Ora si ipotizzi che Primo abbia invece rinunziato all'eredità paterna. Per l'effetto la quota di riserva in favore del fratello Secondo si amplia fino a 450. Dal momento che, come s'è detto, il relictum è pari a 500, cosa ne sarà della parte di eredità pari a 180 lasciata a Quintiliano? E' proprio in relazione a siffatta eventualità che viene ad operare l'art.552 cod.civ. . Quando infatti non vi è stata espressa dispensa dall'imputazione, se per integrare la legittima spettante agli eredi è necessario ridurre le disposizioni testamentarie o le donazioni, restano salve le assegnazioni fatte dal testatore sulla disponibile che non sarebbero soggette a riduzione se il legittimario avesse accettato l'eredità e si riducono le donazioni ed i legati fatti a quest'ultimo. In buona sostanza al legittimario non è consentito, a cagione della propria rinunzia, di immutare in senso peggiorativo la situazione dei beneficiati che non rivestano la qualità di riservatari . Se il legittimario (comunque beneficiato in forza di donazioni o di legati) intende rinunziare, ne subisce le conseguenze.
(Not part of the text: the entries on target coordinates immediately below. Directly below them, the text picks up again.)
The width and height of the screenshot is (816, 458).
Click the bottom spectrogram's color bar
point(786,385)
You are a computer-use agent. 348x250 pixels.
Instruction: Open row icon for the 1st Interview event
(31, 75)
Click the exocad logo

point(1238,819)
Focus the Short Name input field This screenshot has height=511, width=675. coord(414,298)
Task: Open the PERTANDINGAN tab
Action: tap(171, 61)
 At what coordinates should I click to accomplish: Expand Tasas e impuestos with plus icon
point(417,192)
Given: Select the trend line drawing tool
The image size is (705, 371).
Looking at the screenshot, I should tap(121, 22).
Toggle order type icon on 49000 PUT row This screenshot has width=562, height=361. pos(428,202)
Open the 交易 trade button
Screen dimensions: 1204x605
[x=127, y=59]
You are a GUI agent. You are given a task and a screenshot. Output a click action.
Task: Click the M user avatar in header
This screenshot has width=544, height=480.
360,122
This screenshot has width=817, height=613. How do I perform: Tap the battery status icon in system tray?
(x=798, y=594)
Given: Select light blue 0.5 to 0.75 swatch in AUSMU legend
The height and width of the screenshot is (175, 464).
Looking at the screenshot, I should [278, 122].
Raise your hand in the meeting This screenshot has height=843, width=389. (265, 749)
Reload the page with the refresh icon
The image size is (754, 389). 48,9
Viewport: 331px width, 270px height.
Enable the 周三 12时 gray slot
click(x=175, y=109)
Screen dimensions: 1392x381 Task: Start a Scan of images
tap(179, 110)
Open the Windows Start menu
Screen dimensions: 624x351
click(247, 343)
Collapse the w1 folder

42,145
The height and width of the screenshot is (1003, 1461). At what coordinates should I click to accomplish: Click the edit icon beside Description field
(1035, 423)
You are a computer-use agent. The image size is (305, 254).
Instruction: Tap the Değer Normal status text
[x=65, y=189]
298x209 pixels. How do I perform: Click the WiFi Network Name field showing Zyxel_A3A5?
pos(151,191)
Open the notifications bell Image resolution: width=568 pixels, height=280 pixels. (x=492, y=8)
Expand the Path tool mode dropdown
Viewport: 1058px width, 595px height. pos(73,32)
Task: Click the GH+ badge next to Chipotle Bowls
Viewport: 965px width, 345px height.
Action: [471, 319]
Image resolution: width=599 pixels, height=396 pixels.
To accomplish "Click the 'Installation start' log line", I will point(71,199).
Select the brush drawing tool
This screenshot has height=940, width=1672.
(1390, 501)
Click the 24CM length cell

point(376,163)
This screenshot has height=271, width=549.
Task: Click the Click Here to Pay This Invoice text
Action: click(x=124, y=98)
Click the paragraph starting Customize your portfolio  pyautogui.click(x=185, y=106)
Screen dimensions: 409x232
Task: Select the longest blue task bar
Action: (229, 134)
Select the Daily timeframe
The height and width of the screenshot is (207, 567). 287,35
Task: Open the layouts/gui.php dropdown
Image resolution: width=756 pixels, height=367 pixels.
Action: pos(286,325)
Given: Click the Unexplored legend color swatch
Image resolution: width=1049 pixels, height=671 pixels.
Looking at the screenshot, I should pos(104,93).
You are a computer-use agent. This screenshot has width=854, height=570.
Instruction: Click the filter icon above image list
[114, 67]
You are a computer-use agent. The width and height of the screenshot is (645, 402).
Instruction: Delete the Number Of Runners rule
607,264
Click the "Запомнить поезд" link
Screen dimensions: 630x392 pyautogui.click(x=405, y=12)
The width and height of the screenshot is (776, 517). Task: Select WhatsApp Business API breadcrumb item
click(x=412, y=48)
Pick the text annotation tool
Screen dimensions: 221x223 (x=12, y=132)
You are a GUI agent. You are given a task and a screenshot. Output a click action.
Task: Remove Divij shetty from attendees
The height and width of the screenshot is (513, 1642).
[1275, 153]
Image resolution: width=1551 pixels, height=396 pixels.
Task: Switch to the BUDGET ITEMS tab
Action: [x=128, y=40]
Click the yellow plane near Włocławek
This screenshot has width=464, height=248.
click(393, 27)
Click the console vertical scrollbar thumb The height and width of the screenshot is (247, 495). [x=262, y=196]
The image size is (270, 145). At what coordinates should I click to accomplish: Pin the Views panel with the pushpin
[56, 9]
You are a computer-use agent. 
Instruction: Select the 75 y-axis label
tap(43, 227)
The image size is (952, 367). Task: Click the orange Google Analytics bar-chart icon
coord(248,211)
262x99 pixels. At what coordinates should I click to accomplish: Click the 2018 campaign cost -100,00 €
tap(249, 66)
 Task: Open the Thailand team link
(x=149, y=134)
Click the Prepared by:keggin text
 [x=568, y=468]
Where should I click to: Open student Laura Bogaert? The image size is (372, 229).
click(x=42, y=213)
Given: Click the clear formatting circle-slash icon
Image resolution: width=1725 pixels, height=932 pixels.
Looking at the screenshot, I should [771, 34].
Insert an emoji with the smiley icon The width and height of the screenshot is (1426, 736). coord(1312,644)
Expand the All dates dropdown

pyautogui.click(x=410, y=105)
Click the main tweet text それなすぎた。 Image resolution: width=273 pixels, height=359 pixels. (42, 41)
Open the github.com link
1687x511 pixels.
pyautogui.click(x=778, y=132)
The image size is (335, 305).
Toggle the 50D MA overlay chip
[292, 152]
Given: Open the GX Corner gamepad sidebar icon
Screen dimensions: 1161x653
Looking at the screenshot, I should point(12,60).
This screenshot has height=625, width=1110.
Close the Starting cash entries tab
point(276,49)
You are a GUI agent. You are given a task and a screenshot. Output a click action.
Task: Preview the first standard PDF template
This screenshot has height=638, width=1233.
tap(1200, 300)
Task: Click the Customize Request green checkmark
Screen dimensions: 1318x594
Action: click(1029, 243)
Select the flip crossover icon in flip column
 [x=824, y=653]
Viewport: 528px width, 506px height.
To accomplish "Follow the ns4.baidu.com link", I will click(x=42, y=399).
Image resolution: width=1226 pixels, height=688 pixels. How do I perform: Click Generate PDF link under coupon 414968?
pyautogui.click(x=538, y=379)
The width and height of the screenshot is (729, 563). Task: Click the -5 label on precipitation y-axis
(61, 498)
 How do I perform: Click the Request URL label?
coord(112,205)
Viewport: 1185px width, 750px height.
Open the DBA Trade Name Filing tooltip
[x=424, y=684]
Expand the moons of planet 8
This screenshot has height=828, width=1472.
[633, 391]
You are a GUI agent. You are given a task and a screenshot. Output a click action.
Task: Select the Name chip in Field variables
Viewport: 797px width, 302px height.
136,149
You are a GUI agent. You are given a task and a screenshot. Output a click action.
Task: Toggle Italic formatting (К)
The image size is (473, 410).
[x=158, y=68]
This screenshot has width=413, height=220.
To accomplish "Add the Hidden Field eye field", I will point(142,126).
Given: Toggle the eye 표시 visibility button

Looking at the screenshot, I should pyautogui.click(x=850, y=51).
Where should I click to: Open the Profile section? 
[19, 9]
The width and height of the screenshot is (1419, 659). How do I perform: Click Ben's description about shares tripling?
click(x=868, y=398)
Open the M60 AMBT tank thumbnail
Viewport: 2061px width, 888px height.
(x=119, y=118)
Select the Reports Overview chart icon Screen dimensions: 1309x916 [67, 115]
Così nell'esempio sopra fatto, mentre Secondo conseguirà la porzione legittima spettantegli pari a 450, anche Quintiliano si gioverà del lascito ereditario per 180, mentre la donazione fatta al legittimario rinunziante Primo sarà soggetta a riduzione fino alla concorrenza di 130 (ed infatti: relictum 500+ donatum 400 = 900. Porzione legittima spettante a Secondo = 450. A valere sul relictum Quintiliano conseguirà immediatamente 180, mentre Secondo, al quale vanno i residui 320, potrà agire in riduzione nei confronti del fratello rinunziante Primo per i 130 che valgono ad integrare la propria porzione legittima).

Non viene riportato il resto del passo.